*** RAW DATA ***

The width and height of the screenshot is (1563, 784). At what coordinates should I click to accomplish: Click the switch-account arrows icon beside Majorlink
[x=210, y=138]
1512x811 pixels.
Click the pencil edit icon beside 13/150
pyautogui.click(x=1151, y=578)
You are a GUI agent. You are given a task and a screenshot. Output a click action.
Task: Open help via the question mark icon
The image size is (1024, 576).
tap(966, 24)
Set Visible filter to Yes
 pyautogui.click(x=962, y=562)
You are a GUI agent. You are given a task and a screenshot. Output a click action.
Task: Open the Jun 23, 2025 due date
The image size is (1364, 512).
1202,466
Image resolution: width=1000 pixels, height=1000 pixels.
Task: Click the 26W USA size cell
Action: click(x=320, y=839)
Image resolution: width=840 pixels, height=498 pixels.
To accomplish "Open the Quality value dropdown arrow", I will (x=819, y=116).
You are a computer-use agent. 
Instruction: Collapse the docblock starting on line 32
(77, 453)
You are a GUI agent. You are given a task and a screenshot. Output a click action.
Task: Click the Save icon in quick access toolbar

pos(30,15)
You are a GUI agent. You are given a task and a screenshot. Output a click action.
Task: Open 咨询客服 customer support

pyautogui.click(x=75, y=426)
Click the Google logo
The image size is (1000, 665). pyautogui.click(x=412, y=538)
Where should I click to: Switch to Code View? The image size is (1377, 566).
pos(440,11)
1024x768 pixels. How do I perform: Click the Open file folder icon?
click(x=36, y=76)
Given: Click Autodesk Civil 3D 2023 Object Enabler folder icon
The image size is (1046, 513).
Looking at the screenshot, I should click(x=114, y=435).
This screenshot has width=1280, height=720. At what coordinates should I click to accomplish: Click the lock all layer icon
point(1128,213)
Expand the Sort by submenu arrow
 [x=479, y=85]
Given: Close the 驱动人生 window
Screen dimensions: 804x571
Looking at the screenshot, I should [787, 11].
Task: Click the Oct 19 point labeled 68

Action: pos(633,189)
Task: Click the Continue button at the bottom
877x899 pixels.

*** End of RAW DATA ***

### ACTIVITY
Take the lines above from the one containing "The image size is (1364, 512)." to the one containing "Given: Click Autodesk" and retype them exactly, both ends included, with nothing added.

### PROBLEM SOLUTION
The image size is (1364, 512).
1202,466
Image resolution: width=1000 pixels, height=1000 pixels.
Task: Click the 26W USA size cell
Action: click(x=320, y=839)
Image resolution: width=840 pixels, height=498 pixels.
To accomplish "Open the Quality value dropdown arrow", I will (x=819, y=116).
You are a computer-use agent. 
Instruction: Collapse the docblock starting on line 32
(77, 453)
You are a GUI agent. You are given a task and a screenshot. Output a click action.
Task: Click the Save icon in quick access toolbar

pos(30,15)
You are a GUI agent. You are given a task and a screenshot. Output a click action.
Task: Open 咨询客服 customer support

pyautogui.click(x=75, y=426)
Click the Google logo
The image size is (1000, 665). pyautogui.click(x=412, y=538)
Where should I click to: Switch to Code View? The image size is (1377, 566).
pos(440,11)
1024x768 pixels. How do I perform: Click the Open file folder icon?
click(x=36, y=76)
Given: Click Autodesk Civil 3D 2023 Object Enabler folder icon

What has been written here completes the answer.